The general disparity regarding staff training may in part be due to constraints on the ability of staff to attend, or a lack of awareness of its availability. Irrespective, we believe more should be done to ensure staff can access the resources available to them to support effective DNACPR conversations.
We found the summaries of main clinical conditions and reasons why CPR would be inappropriate were generally well-completed on the DNACPR forms. However, the form’s free text box has minimal space for a clinician to record all relevant information. On a practical level, staff felt that expanding the size of the free text box on the form would aid with capturing the more pertinent points more effectively. Whilst we saw some positive examples of concise and thorough summaries of patient clinical conditions, and clear indications why CPR would be inappropriate, we also saw other summaries which were sparse or illegible. We therefore concluded that documentation in the clinical condition section of the form must be strengthened, to help ensure there is no ambiguity or misinterpretation of what is recorded.
It was concerning to find that almost a third of staff responding to our survey, felt that communication across healthcare teams about DNACPR was not at all effective. A theme arising from our survey was the need for effective information sharing across healthcare teams, with particular reference to the need for an all-Wales electronic repository for the DNACPR form. The benefits of an electronic system would enable people and services, such as patients, clinicians, GP practices, out-of-hours services, WAST staff and the NHS 111 service, to access a central system promptly, to establish if a patient has a DNACPR decision in place.

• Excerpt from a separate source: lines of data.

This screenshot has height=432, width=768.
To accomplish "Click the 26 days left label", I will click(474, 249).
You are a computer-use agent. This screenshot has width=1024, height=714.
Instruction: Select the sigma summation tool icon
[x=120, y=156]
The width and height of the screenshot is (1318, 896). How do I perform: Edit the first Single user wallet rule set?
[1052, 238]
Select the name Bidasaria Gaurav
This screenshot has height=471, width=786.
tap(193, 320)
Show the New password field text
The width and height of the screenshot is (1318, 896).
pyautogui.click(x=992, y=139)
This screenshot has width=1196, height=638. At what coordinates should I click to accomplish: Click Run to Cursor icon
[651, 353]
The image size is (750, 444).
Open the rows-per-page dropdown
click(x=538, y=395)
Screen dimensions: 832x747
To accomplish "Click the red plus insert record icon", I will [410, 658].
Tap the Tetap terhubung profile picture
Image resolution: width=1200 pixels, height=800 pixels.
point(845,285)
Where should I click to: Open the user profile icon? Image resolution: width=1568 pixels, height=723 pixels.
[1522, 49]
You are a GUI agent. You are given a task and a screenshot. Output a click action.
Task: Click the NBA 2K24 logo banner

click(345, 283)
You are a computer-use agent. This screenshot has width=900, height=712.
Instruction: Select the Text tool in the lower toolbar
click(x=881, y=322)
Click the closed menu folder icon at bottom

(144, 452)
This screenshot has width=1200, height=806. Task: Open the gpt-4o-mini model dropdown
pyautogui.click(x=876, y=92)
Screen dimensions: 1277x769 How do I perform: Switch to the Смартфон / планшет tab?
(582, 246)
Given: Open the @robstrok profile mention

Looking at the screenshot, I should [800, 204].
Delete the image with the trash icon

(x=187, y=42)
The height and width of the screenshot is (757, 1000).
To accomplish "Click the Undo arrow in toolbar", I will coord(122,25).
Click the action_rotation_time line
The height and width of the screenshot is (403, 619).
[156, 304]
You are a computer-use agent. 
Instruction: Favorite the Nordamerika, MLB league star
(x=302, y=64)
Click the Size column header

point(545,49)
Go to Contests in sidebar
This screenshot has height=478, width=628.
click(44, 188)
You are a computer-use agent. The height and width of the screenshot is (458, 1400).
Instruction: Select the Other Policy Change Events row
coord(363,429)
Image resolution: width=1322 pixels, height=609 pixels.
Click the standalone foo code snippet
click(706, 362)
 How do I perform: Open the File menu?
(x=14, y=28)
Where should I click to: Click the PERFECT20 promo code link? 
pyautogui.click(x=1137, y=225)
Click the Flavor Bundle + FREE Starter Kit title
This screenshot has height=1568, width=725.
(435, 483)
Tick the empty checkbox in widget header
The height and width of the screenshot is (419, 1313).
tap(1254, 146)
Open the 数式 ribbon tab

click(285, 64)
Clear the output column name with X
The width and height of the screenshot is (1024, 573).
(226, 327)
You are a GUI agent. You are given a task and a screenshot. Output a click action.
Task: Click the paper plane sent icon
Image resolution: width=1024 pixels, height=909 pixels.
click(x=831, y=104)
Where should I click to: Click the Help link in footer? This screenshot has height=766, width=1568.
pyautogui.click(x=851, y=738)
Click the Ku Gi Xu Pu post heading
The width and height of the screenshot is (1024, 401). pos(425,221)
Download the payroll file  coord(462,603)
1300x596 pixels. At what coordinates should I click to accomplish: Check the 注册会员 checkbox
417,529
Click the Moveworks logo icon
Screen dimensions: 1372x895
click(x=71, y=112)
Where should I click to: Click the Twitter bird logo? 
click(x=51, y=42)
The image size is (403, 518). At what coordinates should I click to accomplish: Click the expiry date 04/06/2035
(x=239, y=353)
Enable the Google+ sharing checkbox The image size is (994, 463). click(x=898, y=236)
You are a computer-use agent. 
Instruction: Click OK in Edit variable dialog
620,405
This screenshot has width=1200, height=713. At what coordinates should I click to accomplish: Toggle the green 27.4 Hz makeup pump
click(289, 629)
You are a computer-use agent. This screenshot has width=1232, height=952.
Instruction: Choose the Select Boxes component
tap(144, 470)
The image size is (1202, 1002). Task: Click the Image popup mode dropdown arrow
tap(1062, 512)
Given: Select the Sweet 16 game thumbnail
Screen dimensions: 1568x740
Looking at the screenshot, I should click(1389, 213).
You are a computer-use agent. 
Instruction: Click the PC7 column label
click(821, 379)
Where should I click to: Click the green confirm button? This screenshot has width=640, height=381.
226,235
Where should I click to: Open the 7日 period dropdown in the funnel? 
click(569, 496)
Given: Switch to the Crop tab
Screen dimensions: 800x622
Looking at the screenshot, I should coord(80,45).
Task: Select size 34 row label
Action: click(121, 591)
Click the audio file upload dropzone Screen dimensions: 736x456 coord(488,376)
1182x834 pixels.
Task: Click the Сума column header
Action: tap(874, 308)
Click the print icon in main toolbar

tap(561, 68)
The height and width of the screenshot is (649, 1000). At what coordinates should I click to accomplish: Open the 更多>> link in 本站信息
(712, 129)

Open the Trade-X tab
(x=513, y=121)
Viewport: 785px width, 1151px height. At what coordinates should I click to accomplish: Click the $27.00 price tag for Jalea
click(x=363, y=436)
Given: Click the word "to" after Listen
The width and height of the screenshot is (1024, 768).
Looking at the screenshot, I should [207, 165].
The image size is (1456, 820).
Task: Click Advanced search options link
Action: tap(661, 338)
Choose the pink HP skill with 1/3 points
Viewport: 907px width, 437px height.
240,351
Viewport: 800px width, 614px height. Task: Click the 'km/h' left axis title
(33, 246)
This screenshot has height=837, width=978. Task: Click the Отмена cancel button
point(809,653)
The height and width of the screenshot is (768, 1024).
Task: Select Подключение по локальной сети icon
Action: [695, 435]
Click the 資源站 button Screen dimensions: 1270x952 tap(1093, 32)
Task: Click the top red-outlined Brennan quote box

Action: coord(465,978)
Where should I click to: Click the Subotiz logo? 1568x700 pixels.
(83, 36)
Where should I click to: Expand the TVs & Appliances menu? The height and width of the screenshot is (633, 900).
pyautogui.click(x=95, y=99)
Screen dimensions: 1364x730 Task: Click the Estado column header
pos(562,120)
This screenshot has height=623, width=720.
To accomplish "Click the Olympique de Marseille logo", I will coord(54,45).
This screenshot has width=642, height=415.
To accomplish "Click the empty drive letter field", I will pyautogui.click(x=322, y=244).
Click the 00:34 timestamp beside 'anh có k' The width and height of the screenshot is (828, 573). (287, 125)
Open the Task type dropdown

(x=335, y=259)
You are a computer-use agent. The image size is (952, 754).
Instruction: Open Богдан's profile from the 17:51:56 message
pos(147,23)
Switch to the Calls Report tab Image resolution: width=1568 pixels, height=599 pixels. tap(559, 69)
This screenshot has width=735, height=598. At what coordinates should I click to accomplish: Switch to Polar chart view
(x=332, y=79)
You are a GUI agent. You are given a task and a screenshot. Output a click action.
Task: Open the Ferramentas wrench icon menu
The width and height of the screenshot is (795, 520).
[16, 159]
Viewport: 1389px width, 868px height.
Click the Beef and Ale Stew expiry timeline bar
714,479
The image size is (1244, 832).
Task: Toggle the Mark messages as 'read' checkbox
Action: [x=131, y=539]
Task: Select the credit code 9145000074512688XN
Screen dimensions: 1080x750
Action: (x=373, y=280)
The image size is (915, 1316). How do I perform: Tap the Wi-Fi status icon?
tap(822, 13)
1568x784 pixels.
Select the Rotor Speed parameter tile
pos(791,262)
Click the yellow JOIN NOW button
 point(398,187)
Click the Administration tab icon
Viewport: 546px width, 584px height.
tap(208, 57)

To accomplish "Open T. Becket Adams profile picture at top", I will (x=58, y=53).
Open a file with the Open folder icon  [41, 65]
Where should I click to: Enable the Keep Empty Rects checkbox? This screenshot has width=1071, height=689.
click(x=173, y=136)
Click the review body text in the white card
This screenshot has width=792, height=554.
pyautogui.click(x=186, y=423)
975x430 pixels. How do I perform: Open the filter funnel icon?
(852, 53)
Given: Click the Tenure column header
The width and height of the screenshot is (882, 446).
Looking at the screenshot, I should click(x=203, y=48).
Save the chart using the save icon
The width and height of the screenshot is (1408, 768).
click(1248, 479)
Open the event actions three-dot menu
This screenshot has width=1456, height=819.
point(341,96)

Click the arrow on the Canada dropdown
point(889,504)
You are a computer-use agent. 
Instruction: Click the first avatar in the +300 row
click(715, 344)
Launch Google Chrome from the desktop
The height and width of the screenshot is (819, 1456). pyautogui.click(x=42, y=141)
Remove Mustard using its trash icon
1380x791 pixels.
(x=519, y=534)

Whilst an electronic repository would not eradicate all risks and challenges, as it would still be reliant upon its effective usage by staff, such a system may be beneficial in bridging the gap between hospital, community and primary care settings, or from one health board to another. Such a system could help to support the efficient sharing of crucial information around DNACPR.
It is clear, that lessons can be learned from both the staff and public’s experience and feedback of DNACPR decision-making as highlighted throughout this report. Health boards and trusts should consider these views and identify how they could influence improvement around the quality of the DNACPR decision process, and the experience of patients and those close to them.
It is important to highlight that the staff we engaged with during interviews, focus groups, and through the responses received in our staff survey, endeavour to support people with the dignity and respect they deserve during the end of a person’s life. We have found that there are positive examples where DNACPR discussions take place well, and in a timely manner before the end of someone’s life. However, these can be challenging and distressful times for those involved, and sometimes there is little time available for through discussions, particularly during unforeseen emergency situations.
Overall, we found examples of noteworthy practice, but also areas needing improvement. Health boards and trusts must consider the findings of our review and act on our recommendations to drive improvement in relation to the DNACPR process. This includes the need to reflect on the experiences of staff and the public, which are highlighted throughout the report.
We would like to express our thanks to the staff who helped inform our review by sharing information, participating in our interviews and focus groups, and for completing our surveys. In addition, we are thankful to Professor Mark Taubert for his continuous support and professional advice throughout our review, which was appreciatively received. Finally, we wish to thank those who supported our work by completing our public survey.